Penutupan perbatasan Kamerun: Komisi Pengungsi melakukan pendaftaran orang

Penutupan perbatasan Kamerun: Komisi Pengungsi melakukan pendaftaran orang

Nasib para migran yang terdampar di N dan beberapa lainnya yang terdampar di berbagai tempat di Ikom, Boki, dan komunitas lain di negara bagian tersebut terus menjadi sumber keprihatinan karena perbatasan di Ekok di Kamerun tetap ditutup.

Prihatin dengan situasi tersebut, pejabat Komisi Nasional Pengungsi Migran dan Pengungsi Internal sedang melakukan pendaftaran orang yang mencari suaka di Nigeria.

Ketua tim, Titus Murdakai, yang mengunjungi perbatasan Nigeria-Kamerun untuk pencarian fakta, mengatakan mereka berada di Ikom untuk mengambil statistik migran terdampar yang membutuhkan suaka di Nigeria akibat krisis di Kamerun.

Titus Murdakai mengatakan tim akan berada di sana selama lima hari untuk memastikan bahwa mereka menjangkau mereka yang terlantar di berbagai tempat, menambahkan bahwa komisi terkesan dengan pengelolaan situasi di perbatasan Mfum oleh petugas keamanan Nigeria.

Lawrence Asuquo, yang memberi pengarahan kepada tim sebelumnya, mengatakan 75 migran dari berbagai negara terdampar di sisi perbatasan Nigeria, sementara 20 warga Nigeria terdampar di Ekok di Kamerun.

Asisten Pengawas, bertindak atas nama Pengawas Imigrasi, Komando Negara Bagian Cross River, Ny. Berbicara, Funke Adenyi mengatakan kepada tim kunjungan bahwa perbatasan ditutup pada 28 September 2017 sebagai hasil dari pencarian negara bagian Amazonia yang merdeka oleh Kamerun Selatan.

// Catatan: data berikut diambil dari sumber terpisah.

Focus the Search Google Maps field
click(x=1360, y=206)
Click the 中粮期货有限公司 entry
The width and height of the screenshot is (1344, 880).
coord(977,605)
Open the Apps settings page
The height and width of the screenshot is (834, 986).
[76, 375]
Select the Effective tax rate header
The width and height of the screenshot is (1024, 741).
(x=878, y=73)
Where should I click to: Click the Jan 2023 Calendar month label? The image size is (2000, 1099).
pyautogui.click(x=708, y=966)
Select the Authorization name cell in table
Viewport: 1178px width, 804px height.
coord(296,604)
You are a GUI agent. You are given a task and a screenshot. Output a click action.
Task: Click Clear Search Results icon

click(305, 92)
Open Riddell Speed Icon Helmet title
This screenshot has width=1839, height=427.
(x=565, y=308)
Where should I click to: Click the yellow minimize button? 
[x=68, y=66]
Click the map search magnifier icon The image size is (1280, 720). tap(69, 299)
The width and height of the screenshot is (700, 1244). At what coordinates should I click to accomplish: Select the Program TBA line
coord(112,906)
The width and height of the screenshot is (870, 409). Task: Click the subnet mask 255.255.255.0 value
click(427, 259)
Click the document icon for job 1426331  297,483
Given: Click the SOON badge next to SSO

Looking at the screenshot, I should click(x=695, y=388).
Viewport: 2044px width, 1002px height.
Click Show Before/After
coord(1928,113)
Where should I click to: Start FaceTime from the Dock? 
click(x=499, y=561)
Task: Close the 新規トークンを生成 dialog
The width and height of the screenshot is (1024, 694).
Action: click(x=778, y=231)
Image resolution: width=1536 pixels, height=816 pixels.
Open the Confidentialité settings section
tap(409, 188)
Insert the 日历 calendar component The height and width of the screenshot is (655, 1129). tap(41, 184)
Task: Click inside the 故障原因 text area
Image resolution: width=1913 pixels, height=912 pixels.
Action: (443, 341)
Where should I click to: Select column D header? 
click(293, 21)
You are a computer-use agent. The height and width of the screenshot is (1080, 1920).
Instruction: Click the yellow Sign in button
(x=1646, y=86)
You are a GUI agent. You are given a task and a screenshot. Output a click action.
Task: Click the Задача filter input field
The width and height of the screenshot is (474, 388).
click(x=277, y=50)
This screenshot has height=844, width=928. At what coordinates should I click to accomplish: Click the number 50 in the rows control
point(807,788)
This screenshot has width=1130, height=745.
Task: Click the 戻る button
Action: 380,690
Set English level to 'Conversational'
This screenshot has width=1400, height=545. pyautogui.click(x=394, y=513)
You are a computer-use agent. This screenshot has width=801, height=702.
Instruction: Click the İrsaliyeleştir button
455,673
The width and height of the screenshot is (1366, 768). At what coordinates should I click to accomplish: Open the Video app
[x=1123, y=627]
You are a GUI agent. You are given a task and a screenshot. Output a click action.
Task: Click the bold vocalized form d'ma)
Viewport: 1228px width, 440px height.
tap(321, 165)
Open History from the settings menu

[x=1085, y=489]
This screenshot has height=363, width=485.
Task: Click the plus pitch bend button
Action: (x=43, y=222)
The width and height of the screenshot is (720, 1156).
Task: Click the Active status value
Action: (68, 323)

Dia menjelaskan bahwa perbatasan di sisi Kamerun pada awalnya akan ditutup selama 72 jam sebagai tindakan darurat, tetapi menyatakan keprihatinan bahwa itu tetap ditutup sejak 28 September.

Dia meyakinkan hubungan kerja yang baik antara pejabat keamanan kedua negara, menunjukkan bahwa mereka selalu berhubungan untuk mengetahui kapan pihak berwenang Kamerun akan membuka perbatasan mereka.

Tn. Lawrence Asuquo menyatakan keprihatinan atas nasib para migran yang terlantar di perbatasan, di mana tidak ada pusat pemeriksaan dan sel tahanan dan meminta kesabaran sampai perbatasan dibuka.

Beberapa dari mereka yang terdampar di perbatasan, termasuk wanita dan anak-anak, mengatakan mereka kekurangan kebutuhan dasar seperti makanan, air, dan pakaian untuk terus menghidupi diri sendiri.

Perwakilan migran Kamerun yang berbicara tentang penderitaan mereka, Tateh Donard Silav mengatakan kepada wartawan kami bahwa orang-orang Kamerun Selatan telah dipinggirkan oleh pihak berwenang di Yaounde.

Dia mengatakan beberapa dari mereka diberikan suaka oleh pemerintah Nigeria karena apa yang disebutnya krisis Anglophone di Kamerun dan menelusuri asal-usul krisis di negara tersebut.

Tateh Donard Silav berkata sejak 1961, Kamerun Selatan telah terpinggirkan di bawah republik Kamerun di mana mereka diperlakukan sebagai budak.

Tateh Donard, yang mengatakan dia adalah seorang pengungsi di Nigeria, mengungkapkan bahwa krisis baru-baru ini dimulai karena para pengacara di Anglophone South memprotes sistem hukum di mana hukum perdata yang dipraktekkan di Francophone dipaksakan di South yang mempraktikkan common law.

Dia mengatakan para guru juga memprotes sistem pendidikan yang diperkenalkan oleh otoritas Kamerun di selatan, yang menyebabkan konsorsium pengunjuk rasa dan penangkapan beberapa anggotanya oleh pemerintah.

Wartawan kami mengamati bahwa Ekok di Kamerun yang dulunya merupakan sarang operasi menjadi bayang-bayang dirinya sendiri karena aktivitas komersial meningkat setelah penutupan perbatasan.

Situasi tersebut berdampak pada kegiatan sosial ekonomi kedua negara.